» **Problem description**
Reproduce verbatim everything from the line containing "This screenshot has width=1250, height=584." down to the line containing "(x=327, y=673)", including both of those lines.

[Data excerpted from a collection]

----------

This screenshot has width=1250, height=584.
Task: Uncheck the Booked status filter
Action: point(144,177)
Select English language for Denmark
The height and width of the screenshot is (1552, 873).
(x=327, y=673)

----------

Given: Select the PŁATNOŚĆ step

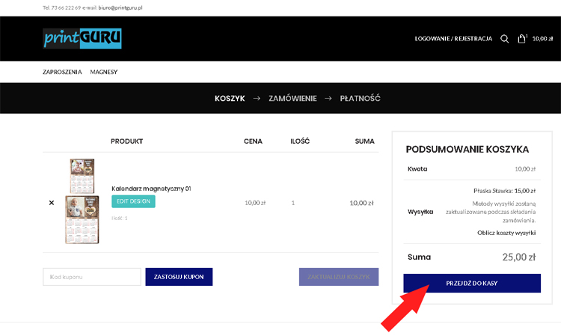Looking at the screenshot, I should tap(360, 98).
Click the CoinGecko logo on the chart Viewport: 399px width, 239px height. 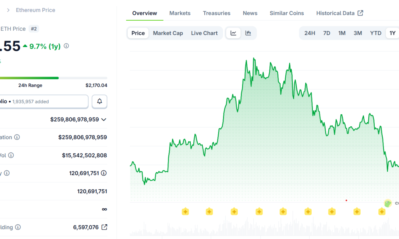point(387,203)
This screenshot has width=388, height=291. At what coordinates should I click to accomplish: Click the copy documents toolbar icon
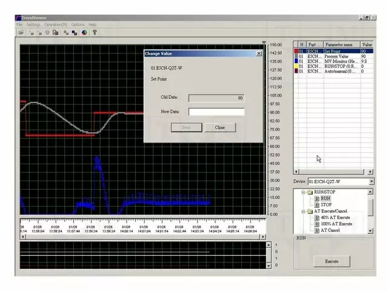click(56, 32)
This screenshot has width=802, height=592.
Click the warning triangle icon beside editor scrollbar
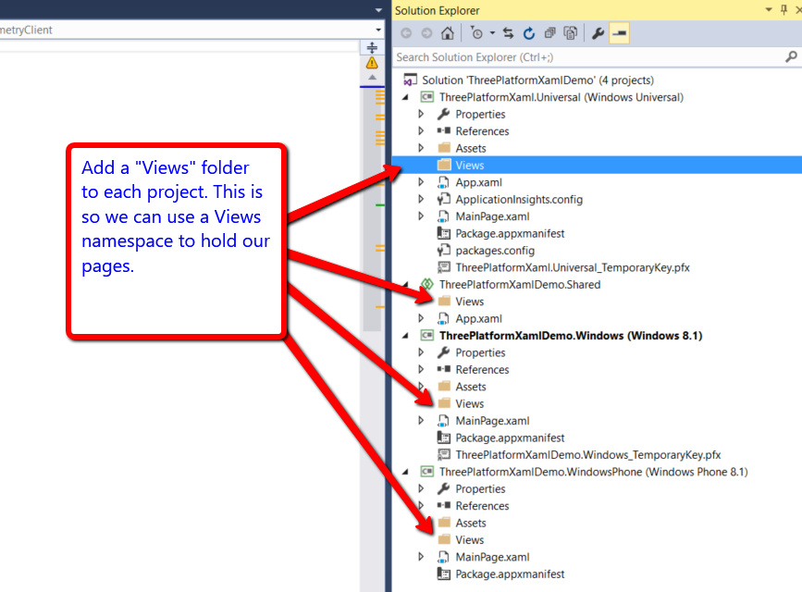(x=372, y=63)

----------

» **Task solution**
This screenshot has width=1250, height=584.
Task: Uncheck the Booked status filter
Action: point(144,177)
Select English language for Denmark
The height and width of the screenshot is (1552, 873).
(x=327, y=673)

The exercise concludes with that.